Estimating Bifactor Indices (PUC, ECV, H, FD) with ordered categorical indicators (using WLSMV or ULSMV)

325 views

Skip to first unread message

Manuel Torres Sahli

unread,

Jan 29, 2021, 2:02:27 PM1/29/21

to lavaan

Shorter story: I'm calculating PUC, ECV, H, and FD for a bifactor model following Rodriguez, Reise, and Haviland (2016). Would the equations need changes to work with ordered categorical indicators (using WLSMV or ULSMV)? Rodriguez et al. exemplify with a Likert scale but only work with the polychoric correlation marix. The calculations I'm currently using for continuous outcomes (using MLR) or non mean/variance adjusted DWLS are at the end.

Btw, of course I'm not aware of these indices being included in any lavaan-related package (e.g. semTools). I hope I did not miss that. In any case, would you consider that useful or feasible in the future?

Longer story:

I am analyzing a bifactor model with ordered categorical outcomes (5 points Likert-type scale). Following Rodriguez, Reise, and Haviland (2016) I am studying (1) the reliability of unit-weighted composite scores; (2) the use of a set of items to compute factor scores or to identify a latent variable in an SEM context; and (3) whether multidimensional (bifactor) data are “unidimensional enough” to specify a unidimensional measurement model in an SEM context.

The first aspect is dealt with omega hierarchical which as far as I know is adapted for categorical indices in `semTools::reliability` following different equations from Green and Yang (2009).

For the second aspect, Rodriguez et al. recommend using indices H and FD. For the third, they advise calculating explained common variance of the general factor on all items (ECV) and on specific items (I-ECV), as well as the percentage of uncontaminated correlations (PUC).
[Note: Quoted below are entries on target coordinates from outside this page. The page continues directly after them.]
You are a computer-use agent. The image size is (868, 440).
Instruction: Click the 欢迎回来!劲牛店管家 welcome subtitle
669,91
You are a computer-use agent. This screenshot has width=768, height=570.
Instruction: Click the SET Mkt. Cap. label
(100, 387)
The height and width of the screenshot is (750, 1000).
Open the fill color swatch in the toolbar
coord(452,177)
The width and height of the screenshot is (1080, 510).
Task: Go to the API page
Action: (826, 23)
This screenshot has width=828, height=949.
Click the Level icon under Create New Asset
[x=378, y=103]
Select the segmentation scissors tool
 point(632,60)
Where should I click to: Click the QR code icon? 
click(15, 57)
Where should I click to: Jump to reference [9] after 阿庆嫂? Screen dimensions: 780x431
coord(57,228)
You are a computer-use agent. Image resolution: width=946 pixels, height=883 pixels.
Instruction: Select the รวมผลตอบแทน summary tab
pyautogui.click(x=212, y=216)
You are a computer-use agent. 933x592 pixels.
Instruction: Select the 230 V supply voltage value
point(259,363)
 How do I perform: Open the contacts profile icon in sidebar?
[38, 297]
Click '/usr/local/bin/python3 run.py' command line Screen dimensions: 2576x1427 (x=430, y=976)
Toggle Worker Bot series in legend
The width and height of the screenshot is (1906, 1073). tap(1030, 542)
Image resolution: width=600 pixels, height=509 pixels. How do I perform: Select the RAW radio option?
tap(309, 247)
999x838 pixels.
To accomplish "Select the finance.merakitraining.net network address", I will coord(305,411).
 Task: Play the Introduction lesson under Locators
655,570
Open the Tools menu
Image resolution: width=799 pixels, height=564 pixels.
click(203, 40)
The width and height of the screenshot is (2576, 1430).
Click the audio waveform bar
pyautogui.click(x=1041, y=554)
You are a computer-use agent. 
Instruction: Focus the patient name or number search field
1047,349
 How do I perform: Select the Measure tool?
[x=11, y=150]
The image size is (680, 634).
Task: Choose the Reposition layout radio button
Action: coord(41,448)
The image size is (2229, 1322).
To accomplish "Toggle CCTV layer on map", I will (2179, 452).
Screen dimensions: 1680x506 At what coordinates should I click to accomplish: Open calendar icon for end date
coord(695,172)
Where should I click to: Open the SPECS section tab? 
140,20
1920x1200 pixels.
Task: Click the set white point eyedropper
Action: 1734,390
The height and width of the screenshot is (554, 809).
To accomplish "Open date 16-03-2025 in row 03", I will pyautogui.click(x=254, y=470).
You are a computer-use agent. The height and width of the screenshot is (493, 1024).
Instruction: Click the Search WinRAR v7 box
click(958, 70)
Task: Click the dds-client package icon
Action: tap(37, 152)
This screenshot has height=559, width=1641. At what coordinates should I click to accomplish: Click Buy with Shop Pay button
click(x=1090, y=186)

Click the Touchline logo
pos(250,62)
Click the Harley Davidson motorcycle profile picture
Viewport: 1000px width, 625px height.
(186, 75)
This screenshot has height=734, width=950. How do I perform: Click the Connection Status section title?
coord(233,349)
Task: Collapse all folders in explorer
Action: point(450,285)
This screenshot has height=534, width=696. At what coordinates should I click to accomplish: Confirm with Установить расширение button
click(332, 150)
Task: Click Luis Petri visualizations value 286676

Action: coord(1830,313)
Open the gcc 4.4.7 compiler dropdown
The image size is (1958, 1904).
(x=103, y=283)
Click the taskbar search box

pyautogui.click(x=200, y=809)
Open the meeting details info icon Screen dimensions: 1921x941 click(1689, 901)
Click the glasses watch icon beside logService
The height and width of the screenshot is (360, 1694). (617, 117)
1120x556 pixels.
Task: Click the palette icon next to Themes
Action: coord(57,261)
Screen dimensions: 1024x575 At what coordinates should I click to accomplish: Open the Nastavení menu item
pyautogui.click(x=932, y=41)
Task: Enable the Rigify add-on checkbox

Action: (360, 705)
Except for PUC, I am not sure if the formulas they propose are directly applicable when working with ordered categorical indicators using mean and variance adjusted estimators (WLSMV/ULSMV).

I'm sorry if the answers are obvious and in the case of PUC I honestly can't imagine how it would be different. I try my best to understand rigorously what I do, but due to my still limited knowledge on the mathematics underlying WLSMV (or ULSMV), I preferred to ask here since most members will know better.

Many thanks in advance

Manuel

References

Rodriguez A, Reise SP, Haviland MG. Evaluating bifactor models: calculating and interpreting statistical indices. Psychol Methods. 2016;21(2):137.

Code

These are the formulas I've used when treating the indicators as continuous (MLR) taken initially from https://github.com/ddueber/BifactorIndicesCalculator :

fit <- cfa(model = bifactor.model, data = data, estimator = "WLSMV")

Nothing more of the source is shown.